━━ DATASET EXTRACT
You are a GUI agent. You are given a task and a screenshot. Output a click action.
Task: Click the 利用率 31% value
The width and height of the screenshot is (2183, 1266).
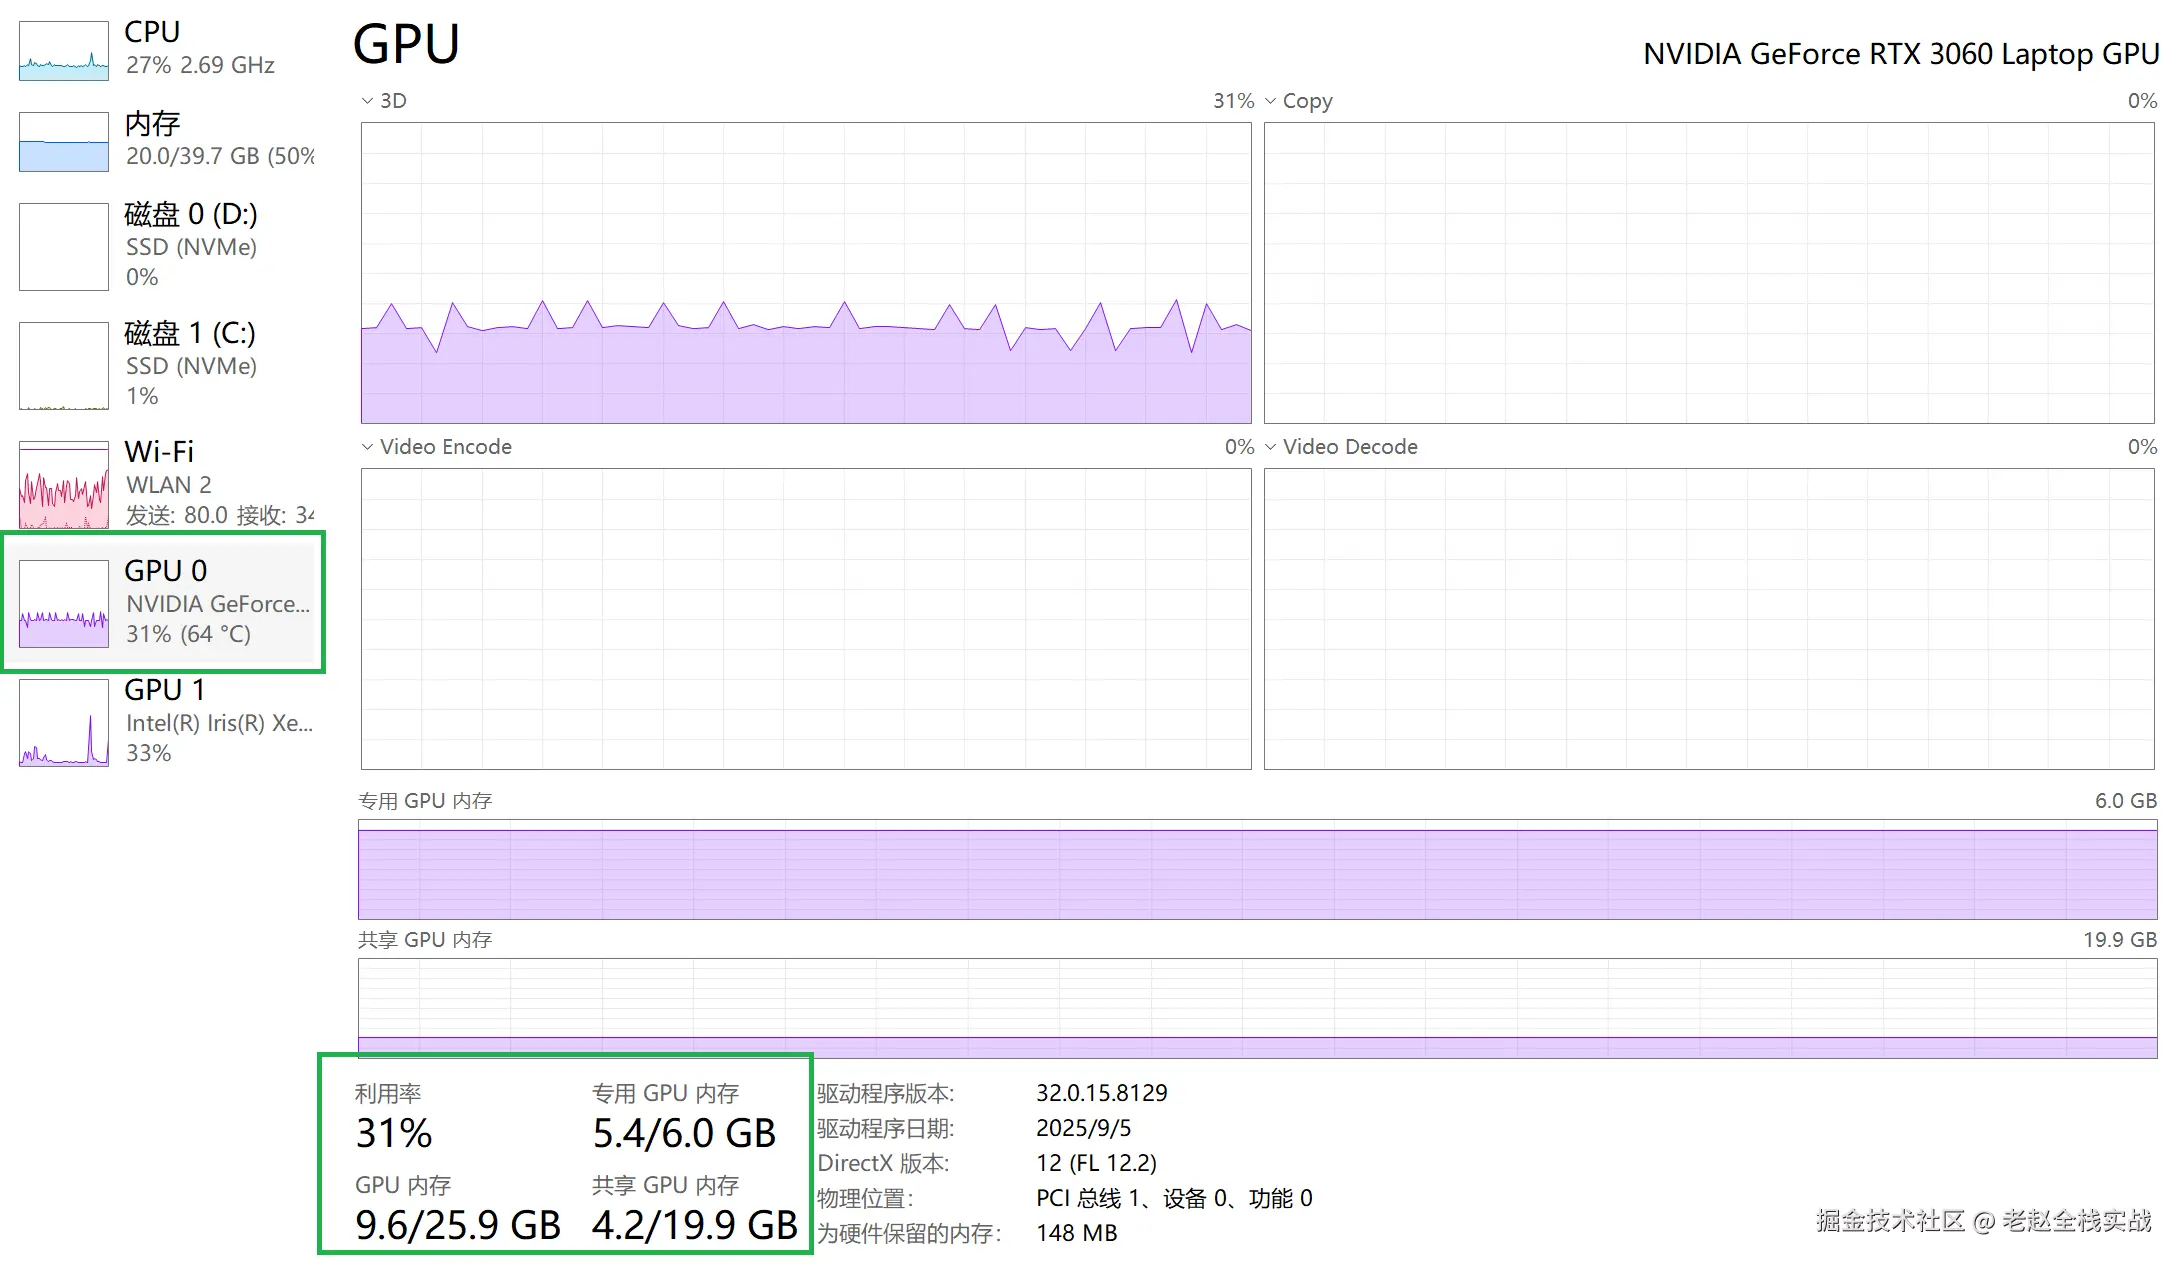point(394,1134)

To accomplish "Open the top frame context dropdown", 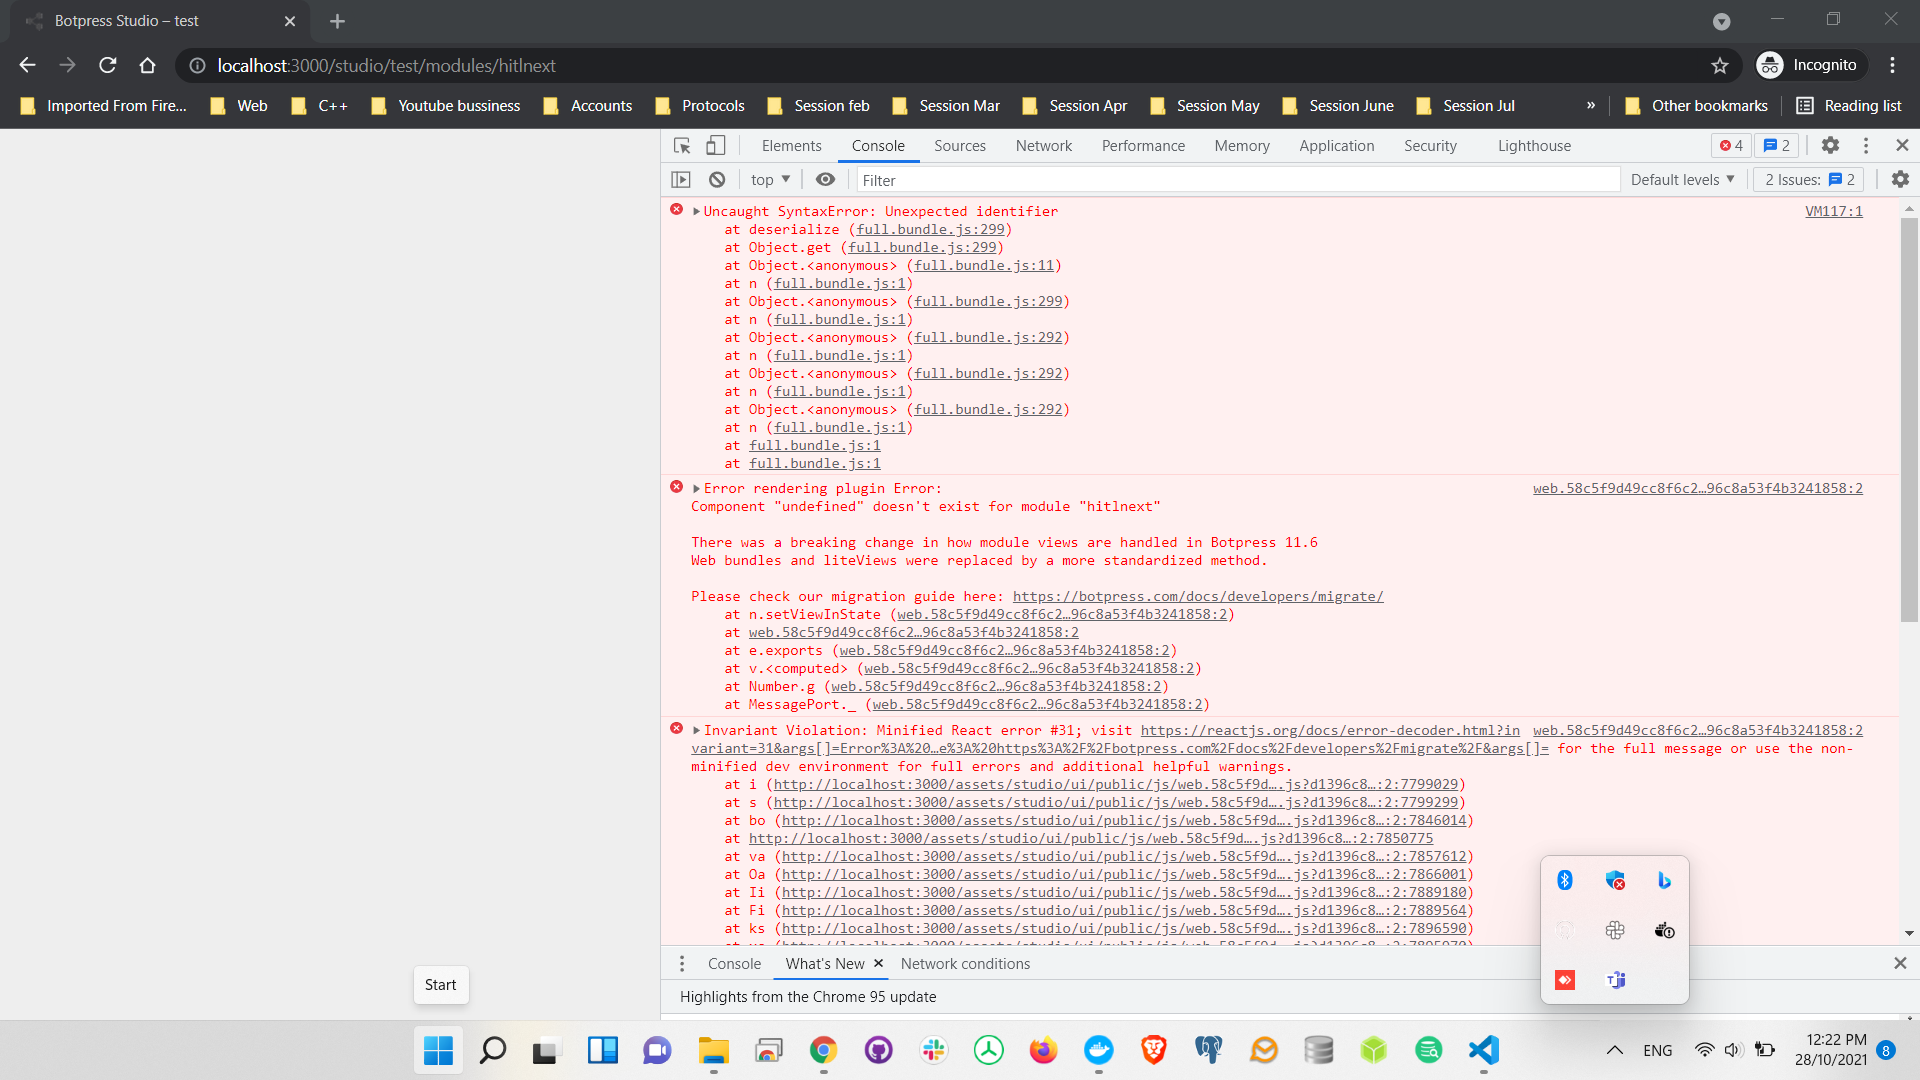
━━━━
Without the pictures, return the whole of the data exactly as given.

> [ANSWER TO THIS PROBLEM]:
You are a GUI agent. You are given a task and a screenshot. Output a click action.
Task: Click the 利用率 31% value
The width and height of the screenshot is (2183, 1266).
point(394,1134)

To accomplish "Open the top frame context dropdown", 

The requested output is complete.